Mata tunas yang telah membentuk bagian-bagian bunga belum tentu terus berkembang sampai membentuk bunga. Faktor-faktor endogen dan lingkungan sangat berperan dalam proses pembentukan bunga. Tidak hanya tunas bunga, tetapi juga bunga dan buah muda dapat gugur.

Darjanto dan Satifah (1990) faktor lingkungan yang menyebabkan bunga gugur bisa disebabkan oleh iklim. Musim kering yang berkepanjangan atau hujan lebat dapat menyebabkan sebagian besar kuncup bunga dan bunga mekar mati dan gugur. Hujan lebat menyebabkan butir-butir serbuk sari berlekatan satu sama lain, sehingga menjadi gumpalan yang berat dan tidak dapat meninggalkan ruang sari dan apabila cuacanya berubah menjadi cerah dengan panas matahari, maka tabung serbuk sari dapat cepat mengering dan kehilangan daya tumbuhnya. Goldsworthy (1992) mengemukakan bahwa sejumlah besar kuncup bunga dan bunga mekar gugur karena adanya persaingan internal dan hanya sebagian kecil yang akan terbentuk menjadi buah.
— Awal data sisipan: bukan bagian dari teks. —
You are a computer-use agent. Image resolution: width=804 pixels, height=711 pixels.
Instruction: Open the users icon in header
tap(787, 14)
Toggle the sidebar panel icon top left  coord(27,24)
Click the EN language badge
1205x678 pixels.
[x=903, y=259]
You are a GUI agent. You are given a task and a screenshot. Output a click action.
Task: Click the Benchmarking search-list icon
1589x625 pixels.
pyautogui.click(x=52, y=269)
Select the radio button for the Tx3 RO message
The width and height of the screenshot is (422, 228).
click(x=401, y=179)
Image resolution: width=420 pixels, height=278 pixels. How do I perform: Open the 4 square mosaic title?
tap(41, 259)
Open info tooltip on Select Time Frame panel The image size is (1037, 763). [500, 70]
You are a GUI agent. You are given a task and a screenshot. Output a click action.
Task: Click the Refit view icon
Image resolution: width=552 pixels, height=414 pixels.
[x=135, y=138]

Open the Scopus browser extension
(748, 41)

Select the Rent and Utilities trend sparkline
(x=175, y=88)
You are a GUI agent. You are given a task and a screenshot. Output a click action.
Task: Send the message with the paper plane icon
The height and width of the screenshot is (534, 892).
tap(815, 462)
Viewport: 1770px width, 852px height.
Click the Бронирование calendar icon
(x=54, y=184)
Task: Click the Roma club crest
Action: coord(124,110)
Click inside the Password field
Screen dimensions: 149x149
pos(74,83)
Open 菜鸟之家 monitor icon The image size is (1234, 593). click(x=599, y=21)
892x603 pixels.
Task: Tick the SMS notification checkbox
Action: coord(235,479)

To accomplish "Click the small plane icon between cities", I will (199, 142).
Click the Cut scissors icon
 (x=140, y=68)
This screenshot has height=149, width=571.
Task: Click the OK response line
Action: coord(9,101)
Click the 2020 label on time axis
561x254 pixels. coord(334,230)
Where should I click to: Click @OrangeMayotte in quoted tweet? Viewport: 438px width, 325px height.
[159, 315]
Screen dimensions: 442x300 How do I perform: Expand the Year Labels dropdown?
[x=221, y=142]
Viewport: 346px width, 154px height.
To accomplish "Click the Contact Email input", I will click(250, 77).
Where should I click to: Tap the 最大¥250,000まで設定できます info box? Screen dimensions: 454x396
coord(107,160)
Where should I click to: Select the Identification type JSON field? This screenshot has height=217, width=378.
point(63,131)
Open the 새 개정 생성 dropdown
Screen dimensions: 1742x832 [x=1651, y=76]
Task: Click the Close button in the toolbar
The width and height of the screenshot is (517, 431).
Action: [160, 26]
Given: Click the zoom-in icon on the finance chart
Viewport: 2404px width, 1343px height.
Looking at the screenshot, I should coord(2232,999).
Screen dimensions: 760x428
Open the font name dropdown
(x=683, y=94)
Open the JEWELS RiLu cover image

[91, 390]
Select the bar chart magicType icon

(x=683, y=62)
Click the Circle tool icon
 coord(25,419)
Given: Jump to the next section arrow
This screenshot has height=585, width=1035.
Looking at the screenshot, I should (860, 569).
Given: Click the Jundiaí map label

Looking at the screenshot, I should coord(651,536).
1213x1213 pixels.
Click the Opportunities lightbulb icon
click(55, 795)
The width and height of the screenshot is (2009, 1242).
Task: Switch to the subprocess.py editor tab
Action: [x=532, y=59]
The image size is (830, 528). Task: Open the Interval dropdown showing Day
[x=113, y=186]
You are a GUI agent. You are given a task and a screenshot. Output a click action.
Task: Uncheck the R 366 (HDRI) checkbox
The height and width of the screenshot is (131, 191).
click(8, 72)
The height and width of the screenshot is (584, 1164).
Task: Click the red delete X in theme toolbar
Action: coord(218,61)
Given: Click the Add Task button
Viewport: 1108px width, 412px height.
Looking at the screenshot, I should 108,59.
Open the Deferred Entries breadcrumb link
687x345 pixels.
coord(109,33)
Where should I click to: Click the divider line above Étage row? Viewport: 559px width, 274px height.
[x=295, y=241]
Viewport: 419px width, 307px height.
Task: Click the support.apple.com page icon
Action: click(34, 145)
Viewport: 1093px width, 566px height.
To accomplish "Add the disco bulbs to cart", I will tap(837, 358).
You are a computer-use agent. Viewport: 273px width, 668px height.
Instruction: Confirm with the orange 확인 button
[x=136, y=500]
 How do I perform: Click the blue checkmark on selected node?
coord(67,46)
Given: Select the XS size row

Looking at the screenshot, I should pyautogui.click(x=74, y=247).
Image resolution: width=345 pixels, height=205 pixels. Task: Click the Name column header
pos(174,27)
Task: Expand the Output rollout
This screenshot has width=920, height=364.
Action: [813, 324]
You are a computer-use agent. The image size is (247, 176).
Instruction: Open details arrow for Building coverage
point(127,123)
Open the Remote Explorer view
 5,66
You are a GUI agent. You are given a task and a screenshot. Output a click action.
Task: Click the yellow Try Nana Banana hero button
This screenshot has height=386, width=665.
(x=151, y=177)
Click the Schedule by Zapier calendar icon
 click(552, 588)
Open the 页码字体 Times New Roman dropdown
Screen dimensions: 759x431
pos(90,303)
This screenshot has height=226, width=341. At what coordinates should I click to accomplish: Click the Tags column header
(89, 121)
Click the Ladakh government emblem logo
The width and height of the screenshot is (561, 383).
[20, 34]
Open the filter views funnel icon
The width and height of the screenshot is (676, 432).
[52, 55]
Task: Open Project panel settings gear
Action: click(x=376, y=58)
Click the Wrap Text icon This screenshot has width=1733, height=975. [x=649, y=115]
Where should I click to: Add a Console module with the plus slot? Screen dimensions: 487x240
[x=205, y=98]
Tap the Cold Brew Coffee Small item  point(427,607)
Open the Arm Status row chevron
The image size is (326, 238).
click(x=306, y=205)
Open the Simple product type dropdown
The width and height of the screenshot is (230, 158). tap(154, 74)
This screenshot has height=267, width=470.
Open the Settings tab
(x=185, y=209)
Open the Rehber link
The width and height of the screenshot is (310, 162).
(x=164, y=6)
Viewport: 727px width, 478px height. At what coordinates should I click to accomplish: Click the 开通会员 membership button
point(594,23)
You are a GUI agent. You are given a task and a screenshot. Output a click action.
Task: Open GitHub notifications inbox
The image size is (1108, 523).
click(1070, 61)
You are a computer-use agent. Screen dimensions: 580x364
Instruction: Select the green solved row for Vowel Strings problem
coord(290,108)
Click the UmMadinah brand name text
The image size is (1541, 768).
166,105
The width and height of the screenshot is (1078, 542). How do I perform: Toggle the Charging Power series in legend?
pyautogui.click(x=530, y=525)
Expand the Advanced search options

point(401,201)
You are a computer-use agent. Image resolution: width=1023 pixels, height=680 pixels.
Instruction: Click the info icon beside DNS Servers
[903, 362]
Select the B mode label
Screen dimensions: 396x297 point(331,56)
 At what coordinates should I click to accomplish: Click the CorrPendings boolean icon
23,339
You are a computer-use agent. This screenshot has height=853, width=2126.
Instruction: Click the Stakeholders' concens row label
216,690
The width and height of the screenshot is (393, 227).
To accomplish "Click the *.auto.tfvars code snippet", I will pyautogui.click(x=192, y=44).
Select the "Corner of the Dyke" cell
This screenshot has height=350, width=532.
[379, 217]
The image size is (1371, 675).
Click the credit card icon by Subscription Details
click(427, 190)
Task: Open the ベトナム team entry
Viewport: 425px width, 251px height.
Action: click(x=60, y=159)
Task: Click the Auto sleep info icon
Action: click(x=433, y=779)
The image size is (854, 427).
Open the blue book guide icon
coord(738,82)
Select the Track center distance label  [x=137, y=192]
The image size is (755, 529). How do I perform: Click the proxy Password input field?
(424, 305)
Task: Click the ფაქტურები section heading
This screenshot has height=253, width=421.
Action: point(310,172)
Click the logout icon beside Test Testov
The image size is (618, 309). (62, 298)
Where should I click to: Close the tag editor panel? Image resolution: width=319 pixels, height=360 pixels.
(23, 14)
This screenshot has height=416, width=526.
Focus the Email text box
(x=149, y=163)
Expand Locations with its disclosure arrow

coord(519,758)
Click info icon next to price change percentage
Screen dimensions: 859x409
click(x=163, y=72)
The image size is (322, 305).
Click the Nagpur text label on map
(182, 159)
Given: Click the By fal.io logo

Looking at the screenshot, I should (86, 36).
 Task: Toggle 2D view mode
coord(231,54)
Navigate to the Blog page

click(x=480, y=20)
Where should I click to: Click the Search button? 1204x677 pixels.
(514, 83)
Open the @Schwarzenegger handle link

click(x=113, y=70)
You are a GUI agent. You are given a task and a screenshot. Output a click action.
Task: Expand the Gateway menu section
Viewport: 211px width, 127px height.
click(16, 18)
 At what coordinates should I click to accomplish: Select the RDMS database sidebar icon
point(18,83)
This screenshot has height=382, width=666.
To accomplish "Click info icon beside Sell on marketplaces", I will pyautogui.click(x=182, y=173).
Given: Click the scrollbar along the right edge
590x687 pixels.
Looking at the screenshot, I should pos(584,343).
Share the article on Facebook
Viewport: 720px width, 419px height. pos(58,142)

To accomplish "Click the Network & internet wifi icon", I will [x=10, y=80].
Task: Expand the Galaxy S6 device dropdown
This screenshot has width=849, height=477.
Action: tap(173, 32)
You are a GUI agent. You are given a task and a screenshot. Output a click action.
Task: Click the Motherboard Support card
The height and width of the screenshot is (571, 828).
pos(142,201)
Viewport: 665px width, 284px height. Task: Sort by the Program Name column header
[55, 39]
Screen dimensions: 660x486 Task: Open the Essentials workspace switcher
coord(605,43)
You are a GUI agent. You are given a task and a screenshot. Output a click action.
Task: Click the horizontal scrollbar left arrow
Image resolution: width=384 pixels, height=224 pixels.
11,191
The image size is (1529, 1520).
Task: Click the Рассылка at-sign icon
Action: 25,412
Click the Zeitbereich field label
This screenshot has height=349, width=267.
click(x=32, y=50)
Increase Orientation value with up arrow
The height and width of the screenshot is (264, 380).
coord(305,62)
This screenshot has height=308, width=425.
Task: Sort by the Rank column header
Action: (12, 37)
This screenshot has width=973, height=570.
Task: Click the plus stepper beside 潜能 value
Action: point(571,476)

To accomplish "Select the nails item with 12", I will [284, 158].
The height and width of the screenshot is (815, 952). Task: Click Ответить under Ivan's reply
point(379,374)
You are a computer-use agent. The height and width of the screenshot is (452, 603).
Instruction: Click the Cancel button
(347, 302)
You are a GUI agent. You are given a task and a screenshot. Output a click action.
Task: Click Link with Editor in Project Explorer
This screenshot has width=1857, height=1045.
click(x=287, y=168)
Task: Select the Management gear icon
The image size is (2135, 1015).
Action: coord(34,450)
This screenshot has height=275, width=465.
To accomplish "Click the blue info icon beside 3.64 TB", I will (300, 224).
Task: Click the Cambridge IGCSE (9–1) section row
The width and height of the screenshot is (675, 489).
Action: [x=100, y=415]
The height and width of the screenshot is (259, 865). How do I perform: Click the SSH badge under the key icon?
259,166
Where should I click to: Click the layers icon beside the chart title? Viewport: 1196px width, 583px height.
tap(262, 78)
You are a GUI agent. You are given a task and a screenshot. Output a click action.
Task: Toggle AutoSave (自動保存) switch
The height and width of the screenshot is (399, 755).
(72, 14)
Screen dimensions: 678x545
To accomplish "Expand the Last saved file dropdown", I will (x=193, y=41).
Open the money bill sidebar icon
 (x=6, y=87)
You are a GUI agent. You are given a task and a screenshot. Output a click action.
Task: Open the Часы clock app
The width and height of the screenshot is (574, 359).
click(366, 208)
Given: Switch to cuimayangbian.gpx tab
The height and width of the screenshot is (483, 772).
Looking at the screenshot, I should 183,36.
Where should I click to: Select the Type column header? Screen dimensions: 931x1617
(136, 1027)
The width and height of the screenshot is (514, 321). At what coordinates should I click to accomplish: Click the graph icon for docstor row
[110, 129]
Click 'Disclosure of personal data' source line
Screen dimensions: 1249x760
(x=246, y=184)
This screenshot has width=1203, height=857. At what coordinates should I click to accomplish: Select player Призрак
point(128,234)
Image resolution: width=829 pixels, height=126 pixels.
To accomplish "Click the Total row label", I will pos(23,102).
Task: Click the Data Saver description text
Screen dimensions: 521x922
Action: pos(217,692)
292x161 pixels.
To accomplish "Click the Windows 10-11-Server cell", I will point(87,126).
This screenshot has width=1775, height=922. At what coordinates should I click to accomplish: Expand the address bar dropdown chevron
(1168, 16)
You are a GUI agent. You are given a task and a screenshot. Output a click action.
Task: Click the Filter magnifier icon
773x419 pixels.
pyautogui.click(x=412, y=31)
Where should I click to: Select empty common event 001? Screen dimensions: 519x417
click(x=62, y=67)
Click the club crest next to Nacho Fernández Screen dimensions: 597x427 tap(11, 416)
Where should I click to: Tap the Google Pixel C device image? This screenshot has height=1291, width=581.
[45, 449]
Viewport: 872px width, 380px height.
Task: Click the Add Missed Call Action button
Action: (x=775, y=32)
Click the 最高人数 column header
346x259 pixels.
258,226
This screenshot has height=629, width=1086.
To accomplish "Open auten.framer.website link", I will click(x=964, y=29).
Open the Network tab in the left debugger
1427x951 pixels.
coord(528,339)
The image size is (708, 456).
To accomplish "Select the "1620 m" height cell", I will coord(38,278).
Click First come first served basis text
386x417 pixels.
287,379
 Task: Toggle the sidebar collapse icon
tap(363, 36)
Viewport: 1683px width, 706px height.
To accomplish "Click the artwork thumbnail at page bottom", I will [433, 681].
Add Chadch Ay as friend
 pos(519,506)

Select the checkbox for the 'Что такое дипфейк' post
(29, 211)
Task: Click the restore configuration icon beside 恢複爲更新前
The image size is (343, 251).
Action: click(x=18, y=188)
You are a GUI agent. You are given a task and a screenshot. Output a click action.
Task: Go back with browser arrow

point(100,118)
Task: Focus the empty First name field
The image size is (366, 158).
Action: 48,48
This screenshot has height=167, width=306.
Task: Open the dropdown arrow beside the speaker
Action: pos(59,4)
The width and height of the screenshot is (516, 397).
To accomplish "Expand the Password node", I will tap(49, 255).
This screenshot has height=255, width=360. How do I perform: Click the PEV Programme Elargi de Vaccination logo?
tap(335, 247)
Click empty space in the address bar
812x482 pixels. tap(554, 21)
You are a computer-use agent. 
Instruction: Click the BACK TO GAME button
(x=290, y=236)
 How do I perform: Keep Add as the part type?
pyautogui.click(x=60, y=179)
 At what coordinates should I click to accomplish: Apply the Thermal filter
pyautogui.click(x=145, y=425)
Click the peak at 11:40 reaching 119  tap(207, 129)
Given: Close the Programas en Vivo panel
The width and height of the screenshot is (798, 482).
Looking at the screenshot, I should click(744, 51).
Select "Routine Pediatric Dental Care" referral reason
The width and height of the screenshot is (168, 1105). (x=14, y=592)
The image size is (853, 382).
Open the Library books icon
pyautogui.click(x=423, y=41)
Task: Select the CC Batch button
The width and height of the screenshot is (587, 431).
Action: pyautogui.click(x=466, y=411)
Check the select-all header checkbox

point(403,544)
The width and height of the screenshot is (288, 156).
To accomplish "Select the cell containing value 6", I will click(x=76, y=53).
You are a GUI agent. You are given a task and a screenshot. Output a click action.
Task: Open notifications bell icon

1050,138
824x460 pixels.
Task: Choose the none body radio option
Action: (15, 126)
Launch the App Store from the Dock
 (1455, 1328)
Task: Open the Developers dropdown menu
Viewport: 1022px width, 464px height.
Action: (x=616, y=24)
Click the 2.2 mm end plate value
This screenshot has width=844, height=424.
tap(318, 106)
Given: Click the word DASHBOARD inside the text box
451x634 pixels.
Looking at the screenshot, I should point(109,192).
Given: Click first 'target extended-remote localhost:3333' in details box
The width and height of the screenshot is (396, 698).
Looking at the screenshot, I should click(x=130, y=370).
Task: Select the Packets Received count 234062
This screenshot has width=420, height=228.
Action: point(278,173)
Jeruk Pamelo merupakan tanaman yang berbunga dan berbuah musiman. Di Jawa bulan panen berlangsung pada bulan April – Juni, setelah berbunga pada bulan September – Oktober tahun sebelumnya (Setiawan 1993). Di Indonesia pembungaan jeruk pamelo terjadi secara alami. Manipulasi pengaturan pembungaan masih belum dilakukan secara komersial. Pengaturan pembungaan pada pohon buah-buahan secara ekonomi sangat penting untuk memperoleh buah di luar musim. Hasil penelitian Poerwanto dan Inoue (1990) menunjukkan bahwa induksi pembungaan pada jeruk dapat dilakukan dengan cara mengatur suhu perakaran dan pemangkasan akar. Namun demikian, hal tersebut sulit untuk diterapkan di Indonesia mengingat umumnya petani menanam tanaman langsung di lapang produksi dan bukan dalam green house.


(26)

Tanaman ini berbunga majemuk. Ada yang tunggal, ada yang bertandan. Bentuk bunganya agak besar, baunya harum. Kelopak bunga membentuk lonceng atau cawan. Tajuk bunga 4-5. Waktu masih kuncup tersusun seperti genting. Benangsari 25-35, tegak, berberkas 4-5. Setelah mendapat sinar matahari terlepas satu sama lain. Panjang benangsari tidak seragam. Waktu berbunga terutama pada akhir musim-musim kering. Bakal buahnya bulat seperti kerucut. Hanya satu buah saja pada tiap tangkainya. Buah dewasa bulat besar bentuknya, isi buah beruang 11-16 bagian (septa). Kulit luar tebal. Biji sedikit. Septa-septa buah mudah dilepas satu sama lain. Tanaman jeruk besar mudah sekali terserang penyakit kulit batang, terutama di daerah yang basah. Peka terhadap

Asterolecanium, Phoma, dan Oospora pada buah (Verheij & Coronel 1992). Tanaman jeruk besar baru menghasilkan buah setelah berumur 5-6 tahun. Hasil buahnya dapat mencapai 200 buah per pohon. Masa berbuah yang paling lebat adalah pada bulan Juni-September (musim panen raya). Yang kurang lebat adalah bulan Desember-Januari (musim panen kecil) (Verheij & Coronel 1992).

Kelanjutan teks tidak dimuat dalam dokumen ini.